Orhan Pamuk — perhaps Turkey’s most celebrated novelist and one of its most astute political observers — echoed this assessment of Erdogan and his followers when we met in his study, overlooking the Bosporus: “I do not see them as political Islam. I would describe them as conservatives.”

In Pamuk’s view, one of the most important developments in Turkish politics is an alliance — encompassing a wide range of players, from moderate Islamists to old leftists — devoted to restraining the traditionally broad powers of the state: “They say our state government is too influenced by the French Jacobin example, the idea that the state does everything.
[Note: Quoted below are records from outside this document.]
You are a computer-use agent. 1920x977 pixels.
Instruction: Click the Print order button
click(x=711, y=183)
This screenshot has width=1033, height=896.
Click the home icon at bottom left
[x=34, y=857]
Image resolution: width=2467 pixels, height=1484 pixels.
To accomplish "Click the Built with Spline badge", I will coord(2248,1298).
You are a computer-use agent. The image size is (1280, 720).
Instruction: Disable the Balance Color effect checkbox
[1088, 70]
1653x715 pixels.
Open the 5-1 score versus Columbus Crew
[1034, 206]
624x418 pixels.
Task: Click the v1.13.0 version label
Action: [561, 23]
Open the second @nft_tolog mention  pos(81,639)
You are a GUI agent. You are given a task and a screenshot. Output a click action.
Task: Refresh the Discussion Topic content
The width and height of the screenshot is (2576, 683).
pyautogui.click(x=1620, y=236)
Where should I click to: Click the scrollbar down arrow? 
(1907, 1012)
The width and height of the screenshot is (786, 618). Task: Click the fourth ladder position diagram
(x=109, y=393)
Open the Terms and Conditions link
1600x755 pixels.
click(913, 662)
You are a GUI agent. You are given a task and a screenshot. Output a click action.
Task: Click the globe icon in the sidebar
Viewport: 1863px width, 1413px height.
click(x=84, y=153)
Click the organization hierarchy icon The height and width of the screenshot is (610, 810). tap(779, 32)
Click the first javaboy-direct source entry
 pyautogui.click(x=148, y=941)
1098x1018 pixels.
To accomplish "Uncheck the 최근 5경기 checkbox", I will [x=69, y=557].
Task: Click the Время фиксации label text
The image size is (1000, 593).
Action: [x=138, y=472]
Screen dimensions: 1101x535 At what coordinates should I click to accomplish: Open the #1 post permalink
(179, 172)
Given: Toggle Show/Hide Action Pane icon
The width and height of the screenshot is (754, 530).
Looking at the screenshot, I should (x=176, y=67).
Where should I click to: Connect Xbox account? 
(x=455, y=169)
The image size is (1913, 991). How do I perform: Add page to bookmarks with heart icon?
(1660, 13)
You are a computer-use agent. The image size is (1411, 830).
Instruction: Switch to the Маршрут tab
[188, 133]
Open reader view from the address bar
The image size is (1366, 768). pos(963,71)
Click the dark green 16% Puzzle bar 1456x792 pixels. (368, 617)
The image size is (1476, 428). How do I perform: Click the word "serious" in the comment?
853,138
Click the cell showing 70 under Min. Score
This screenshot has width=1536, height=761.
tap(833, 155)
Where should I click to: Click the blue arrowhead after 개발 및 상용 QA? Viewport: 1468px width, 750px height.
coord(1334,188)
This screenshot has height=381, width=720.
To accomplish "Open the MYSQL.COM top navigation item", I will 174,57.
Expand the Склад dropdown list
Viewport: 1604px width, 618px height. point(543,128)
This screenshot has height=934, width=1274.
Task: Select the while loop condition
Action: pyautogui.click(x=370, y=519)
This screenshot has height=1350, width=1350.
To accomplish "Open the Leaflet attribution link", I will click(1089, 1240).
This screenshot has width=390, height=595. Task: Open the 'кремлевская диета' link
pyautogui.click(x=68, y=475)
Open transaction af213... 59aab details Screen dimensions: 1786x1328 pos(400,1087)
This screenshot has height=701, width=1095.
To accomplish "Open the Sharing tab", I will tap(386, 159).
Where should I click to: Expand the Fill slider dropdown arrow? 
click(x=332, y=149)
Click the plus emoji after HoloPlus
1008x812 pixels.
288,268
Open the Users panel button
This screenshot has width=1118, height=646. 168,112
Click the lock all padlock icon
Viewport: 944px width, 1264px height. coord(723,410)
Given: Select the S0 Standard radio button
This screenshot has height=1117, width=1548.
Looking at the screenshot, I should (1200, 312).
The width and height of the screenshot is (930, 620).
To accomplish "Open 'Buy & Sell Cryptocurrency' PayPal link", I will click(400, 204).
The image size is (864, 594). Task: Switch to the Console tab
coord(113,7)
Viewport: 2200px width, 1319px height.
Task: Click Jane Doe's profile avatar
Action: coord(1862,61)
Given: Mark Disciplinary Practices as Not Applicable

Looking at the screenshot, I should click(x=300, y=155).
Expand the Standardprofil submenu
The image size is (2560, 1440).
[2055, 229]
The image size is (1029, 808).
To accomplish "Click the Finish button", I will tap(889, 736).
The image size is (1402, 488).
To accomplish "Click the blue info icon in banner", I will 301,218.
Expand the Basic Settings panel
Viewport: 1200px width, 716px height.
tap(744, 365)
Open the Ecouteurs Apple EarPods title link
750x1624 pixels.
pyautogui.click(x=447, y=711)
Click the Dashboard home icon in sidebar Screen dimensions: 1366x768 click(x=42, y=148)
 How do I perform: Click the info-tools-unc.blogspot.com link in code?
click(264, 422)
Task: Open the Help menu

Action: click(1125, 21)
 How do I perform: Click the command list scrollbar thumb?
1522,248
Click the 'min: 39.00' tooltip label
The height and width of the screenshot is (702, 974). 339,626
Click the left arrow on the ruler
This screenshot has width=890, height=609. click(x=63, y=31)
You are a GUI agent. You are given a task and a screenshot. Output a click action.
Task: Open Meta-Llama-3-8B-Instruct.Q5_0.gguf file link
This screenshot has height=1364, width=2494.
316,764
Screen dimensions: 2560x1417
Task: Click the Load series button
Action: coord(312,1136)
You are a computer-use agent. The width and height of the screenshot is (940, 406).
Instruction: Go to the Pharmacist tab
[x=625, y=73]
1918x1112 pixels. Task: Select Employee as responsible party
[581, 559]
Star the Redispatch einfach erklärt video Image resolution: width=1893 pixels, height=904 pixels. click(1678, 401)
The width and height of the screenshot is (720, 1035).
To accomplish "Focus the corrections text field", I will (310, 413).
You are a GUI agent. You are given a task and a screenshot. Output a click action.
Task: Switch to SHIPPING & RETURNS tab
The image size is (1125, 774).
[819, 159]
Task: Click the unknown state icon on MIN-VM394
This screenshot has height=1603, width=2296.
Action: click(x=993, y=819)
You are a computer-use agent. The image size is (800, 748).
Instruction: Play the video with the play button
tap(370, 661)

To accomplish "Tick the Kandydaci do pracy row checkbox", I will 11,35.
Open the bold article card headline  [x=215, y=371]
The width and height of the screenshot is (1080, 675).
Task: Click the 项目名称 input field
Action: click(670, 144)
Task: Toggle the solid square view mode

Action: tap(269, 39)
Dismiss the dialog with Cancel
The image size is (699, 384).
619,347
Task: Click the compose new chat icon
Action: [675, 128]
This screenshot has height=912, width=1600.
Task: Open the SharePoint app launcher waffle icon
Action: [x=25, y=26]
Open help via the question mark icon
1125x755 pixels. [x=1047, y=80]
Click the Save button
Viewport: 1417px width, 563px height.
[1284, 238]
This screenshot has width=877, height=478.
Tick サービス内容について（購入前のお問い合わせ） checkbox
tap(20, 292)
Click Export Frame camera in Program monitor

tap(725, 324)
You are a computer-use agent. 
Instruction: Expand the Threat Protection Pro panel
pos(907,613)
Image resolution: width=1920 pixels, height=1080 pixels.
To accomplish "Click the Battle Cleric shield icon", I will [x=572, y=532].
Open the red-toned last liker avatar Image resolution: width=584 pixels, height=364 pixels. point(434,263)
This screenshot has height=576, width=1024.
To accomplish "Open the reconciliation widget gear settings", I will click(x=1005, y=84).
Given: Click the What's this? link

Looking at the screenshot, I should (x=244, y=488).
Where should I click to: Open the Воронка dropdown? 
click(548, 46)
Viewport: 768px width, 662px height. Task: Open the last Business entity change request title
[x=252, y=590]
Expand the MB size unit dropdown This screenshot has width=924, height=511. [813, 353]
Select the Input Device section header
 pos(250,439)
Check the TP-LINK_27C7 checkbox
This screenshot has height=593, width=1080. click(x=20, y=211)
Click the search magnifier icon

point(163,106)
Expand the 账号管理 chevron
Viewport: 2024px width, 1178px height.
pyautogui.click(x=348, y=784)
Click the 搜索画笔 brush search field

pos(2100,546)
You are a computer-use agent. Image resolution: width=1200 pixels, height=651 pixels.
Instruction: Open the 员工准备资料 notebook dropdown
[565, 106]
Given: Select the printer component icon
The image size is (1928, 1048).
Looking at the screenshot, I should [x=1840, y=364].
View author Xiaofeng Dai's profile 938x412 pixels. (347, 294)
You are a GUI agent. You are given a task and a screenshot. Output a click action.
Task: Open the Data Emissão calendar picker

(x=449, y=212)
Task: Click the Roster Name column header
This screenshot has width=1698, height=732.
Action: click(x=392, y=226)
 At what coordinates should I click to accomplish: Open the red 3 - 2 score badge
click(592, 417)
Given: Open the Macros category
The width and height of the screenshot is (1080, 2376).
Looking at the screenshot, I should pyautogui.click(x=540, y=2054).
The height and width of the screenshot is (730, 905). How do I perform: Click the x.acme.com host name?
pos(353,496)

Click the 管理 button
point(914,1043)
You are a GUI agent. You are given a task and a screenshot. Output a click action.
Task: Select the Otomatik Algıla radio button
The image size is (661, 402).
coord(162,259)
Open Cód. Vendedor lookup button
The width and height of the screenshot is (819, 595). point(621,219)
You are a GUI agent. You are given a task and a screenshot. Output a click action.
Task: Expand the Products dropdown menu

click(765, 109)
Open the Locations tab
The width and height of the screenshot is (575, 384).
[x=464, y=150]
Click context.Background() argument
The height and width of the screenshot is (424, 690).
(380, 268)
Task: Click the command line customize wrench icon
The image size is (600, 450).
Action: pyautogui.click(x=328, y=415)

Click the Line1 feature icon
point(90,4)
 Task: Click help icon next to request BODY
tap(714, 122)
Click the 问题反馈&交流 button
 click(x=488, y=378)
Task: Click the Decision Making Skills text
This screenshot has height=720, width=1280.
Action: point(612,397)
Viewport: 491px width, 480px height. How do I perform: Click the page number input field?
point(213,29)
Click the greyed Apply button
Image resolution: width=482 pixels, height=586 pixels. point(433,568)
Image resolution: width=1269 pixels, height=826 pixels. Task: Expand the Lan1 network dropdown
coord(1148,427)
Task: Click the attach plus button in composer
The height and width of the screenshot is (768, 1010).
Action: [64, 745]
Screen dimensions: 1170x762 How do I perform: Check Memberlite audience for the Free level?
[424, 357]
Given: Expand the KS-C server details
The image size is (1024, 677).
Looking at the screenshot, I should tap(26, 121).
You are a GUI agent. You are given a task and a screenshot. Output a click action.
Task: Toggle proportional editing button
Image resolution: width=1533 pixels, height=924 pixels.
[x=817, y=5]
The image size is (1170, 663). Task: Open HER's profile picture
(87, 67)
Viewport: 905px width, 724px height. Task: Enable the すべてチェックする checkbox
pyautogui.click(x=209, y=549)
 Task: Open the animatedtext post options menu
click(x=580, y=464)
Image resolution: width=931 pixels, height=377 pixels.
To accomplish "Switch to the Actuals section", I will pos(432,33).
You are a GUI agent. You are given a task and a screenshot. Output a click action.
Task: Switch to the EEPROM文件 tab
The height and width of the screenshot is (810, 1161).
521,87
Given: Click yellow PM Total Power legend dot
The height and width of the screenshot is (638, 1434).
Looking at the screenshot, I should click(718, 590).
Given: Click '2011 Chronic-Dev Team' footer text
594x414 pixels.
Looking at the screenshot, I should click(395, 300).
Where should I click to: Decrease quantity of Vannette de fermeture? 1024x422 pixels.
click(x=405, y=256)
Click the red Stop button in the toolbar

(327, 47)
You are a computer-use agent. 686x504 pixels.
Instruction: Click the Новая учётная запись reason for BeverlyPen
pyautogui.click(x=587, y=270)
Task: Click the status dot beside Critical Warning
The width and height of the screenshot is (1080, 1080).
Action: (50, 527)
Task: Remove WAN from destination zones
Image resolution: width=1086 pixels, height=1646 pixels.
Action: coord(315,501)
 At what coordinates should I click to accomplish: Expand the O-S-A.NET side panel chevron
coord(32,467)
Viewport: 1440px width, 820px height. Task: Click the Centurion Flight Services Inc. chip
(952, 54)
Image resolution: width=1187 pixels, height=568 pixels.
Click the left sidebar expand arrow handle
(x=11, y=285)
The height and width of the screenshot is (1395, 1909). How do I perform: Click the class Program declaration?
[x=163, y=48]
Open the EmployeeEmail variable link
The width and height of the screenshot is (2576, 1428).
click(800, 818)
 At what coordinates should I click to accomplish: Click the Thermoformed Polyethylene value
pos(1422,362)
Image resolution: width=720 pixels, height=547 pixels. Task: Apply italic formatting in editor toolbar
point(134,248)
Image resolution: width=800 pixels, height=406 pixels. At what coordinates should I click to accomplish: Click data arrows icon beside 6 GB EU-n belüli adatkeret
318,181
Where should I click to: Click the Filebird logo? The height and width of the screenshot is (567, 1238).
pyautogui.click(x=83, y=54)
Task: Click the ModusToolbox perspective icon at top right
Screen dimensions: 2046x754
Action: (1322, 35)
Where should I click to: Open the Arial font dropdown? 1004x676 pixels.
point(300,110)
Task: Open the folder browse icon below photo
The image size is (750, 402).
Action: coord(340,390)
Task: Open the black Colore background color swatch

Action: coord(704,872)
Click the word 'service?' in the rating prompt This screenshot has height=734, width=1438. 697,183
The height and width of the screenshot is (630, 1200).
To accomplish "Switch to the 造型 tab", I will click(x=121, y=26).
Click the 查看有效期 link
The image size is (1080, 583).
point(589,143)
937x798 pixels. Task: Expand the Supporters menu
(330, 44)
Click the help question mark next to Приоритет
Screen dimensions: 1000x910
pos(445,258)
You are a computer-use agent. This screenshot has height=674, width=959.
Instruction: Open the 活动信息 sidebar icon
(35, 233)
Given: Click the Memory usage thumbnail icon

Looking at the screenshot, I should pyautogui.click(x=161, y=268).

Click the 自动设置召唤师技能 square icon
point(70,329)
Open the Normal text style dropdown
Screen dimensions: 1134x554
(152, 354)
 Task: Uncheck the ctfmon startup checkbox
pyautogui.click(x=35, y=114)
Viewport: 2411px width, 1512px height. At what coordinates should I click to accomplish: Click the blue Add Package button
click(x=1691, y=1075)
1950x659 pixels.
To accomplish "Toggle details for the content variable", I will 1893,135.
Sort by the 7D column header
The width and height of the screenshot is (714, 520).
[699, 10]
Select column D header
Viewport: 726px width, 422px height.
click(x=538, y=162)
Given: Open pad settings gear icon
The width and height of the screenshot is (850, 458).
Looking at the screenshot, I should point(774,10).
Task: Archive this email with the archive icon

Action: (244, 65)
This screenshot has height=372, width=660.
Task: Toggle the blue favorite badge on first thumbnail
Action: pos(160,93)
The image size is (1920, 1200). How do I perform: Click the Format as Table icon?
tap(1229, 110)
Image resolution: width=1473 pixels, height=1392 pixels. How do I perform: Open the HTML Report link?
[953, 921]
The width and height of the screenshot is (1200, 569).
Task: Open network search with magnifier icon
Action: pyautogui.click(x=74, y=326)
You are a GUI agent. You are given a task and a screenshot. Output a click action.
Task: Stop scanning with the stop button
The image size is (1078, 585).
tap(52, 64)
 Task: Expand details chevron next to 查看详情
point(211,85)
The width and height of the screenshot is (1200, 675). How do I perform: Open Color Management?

It educates the people, shapes their vision, goes into the cells of daily life in order to invent the Turkish nation…. But once a person goes into the cells of daily life, there is a destructive, dictatorial instinct that becomes entrenched.”

Indeed, the tyrannical state power that insinuates itself into every corner of a society — whether justified in the name of defending a secular nationalism or building an Islamic heaven on earth — represents the core problem in the Middle East today. And it is the conviction of Hadi Ali and other moderate Islamists in northern Iraq that they can provide part of the solution.

It has been suggested that attempts to foster the democratization of the Muslim world are dangerous because they will only serve to empower extremists. If anything, the Turkish and Kurdish experience suggests that the very opposite is true: Democratic institutions are themselves the best way — and perhaps the only way — to foster moderate political Islam.

As Pamuk pointedly noted: “If your fury and charisma cannot find expression in a democratic game, you don’t mellow down.”

Vance Serchuk is a researcher at the American Enterprise Institute. He traveled independently in Turkey and Iraqi Kurdistan in December 2003.